Recently a wave of excitement has been created by a discovery of something quite different: optically induced forces that operate between particles, over nanoscale dimensions. Such inter-particle forces offer a number of highly distinctive features which can be exploited for the controlled optical manipulation of matter. Through such interactions, new opportunities for creating optically ordered matter have already been demonstrated both theoretically and experimentally, leading to the introduction of terms such as 'optical binding' and 'optical matter' in recent literature. Whereas the forces that determine normal physical and chemical behaviour owe their origin to the intrinsic properties of individual molecules, these optically induced forces operate very differently / and best of all, they are experimentally controllable.

This is an area of science that is now advancing with extreme rapidity, its enormous potential having been first predicted in an influential paper on the future of chemistry, published fifteen years ago. Last year the applicant and co-workers at the University of East Anglia developed a comprehensive theory of optically induced inter-particle forces, identifying a number of effects not previously determined, and showing that such forces can be either attractive or repulsive according to given conditions. Calculations based on the new theory were performed for a variety of systems, identifying and illustrating the scope for applications. The first results on carbon nanotubes indicated possibilities for optically modifying the structure of nanotube films, while subsequent applications identified new forms of optical patterning and clustering.

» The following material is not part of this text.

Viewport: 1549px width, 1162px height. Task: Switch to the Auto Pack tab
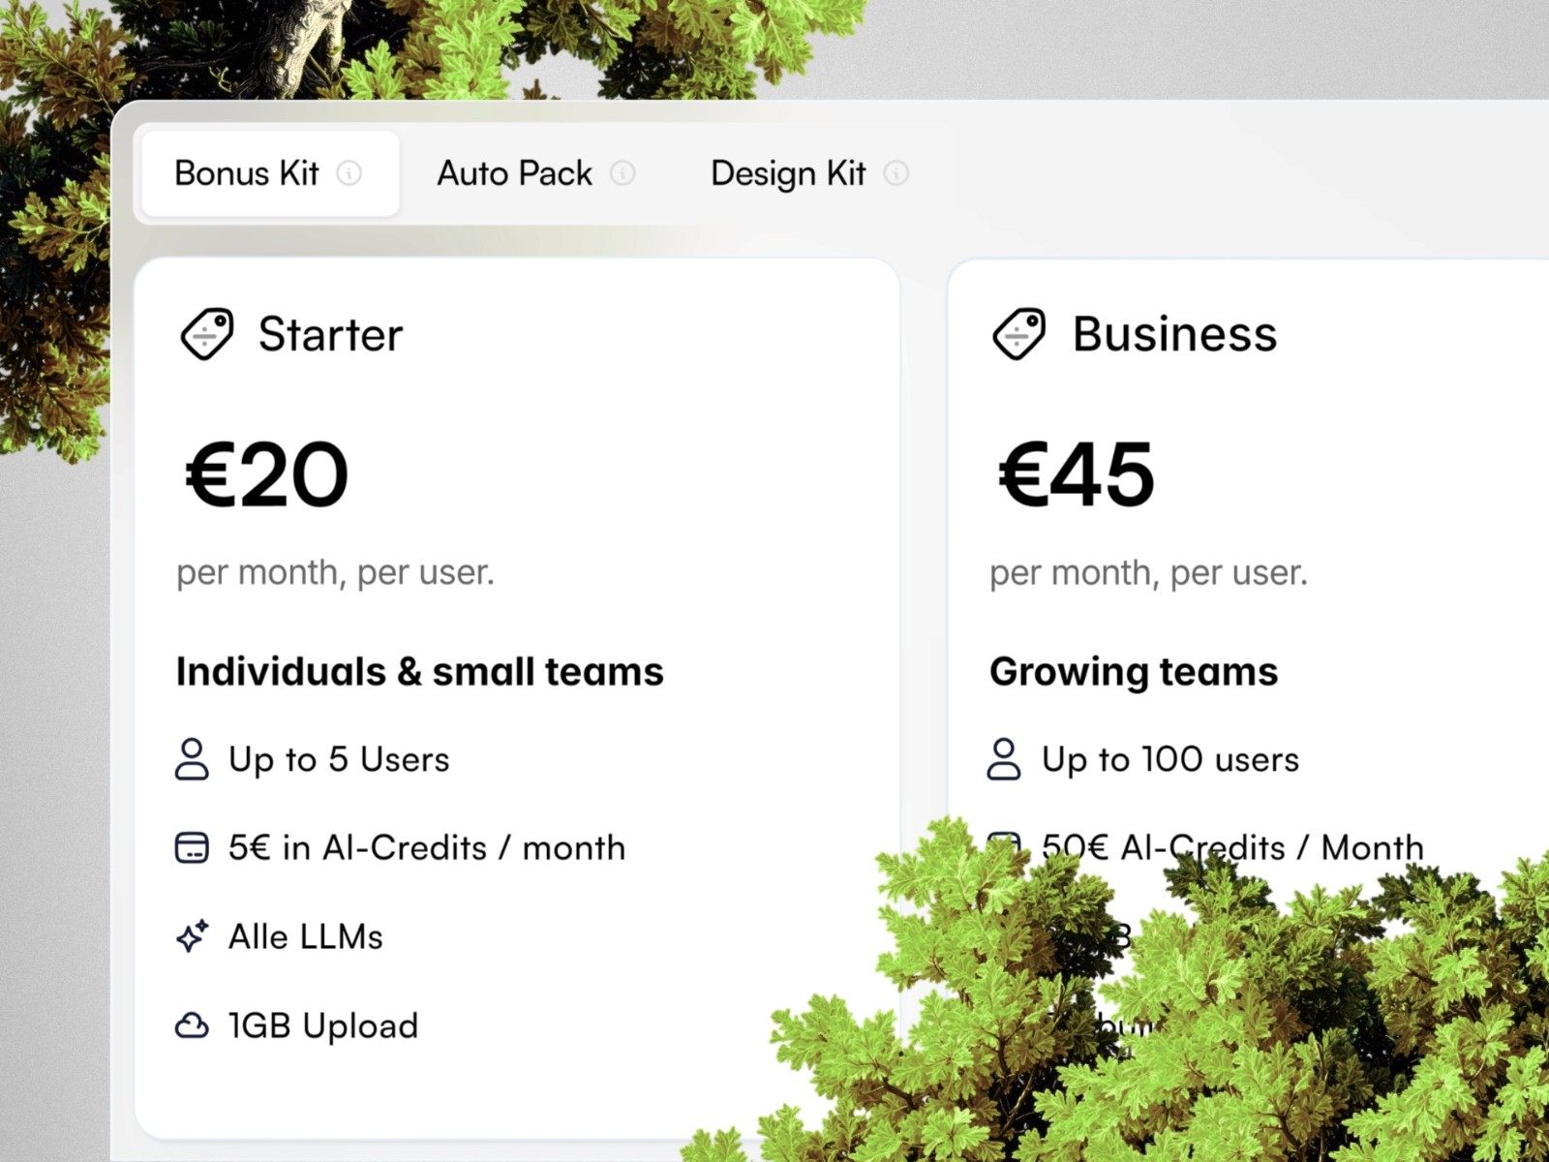(514, 173)
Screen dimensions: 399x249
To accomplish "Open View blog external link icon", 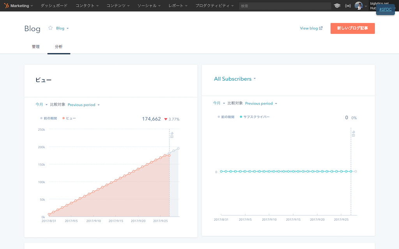I will pos(320,28).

Now it is proposed to develop theory for application to more complex systems, to pave the way for innovative technical applications. The first task will be to construct a detailed representation of how these inter-particle forces operate within a variety of systems including atomic clusters, colloids and liquid crystals; the formation and stability of optically ordered microarrays will also be examined. Focusing next on surface and near-surface effects, methods are to be sought for optically modifying the character of surface adsorption, molecular interactions on surfaces, and the optical ordering of nanoparticles in suspension. Fully characterising such effects should unlock significant materials applications.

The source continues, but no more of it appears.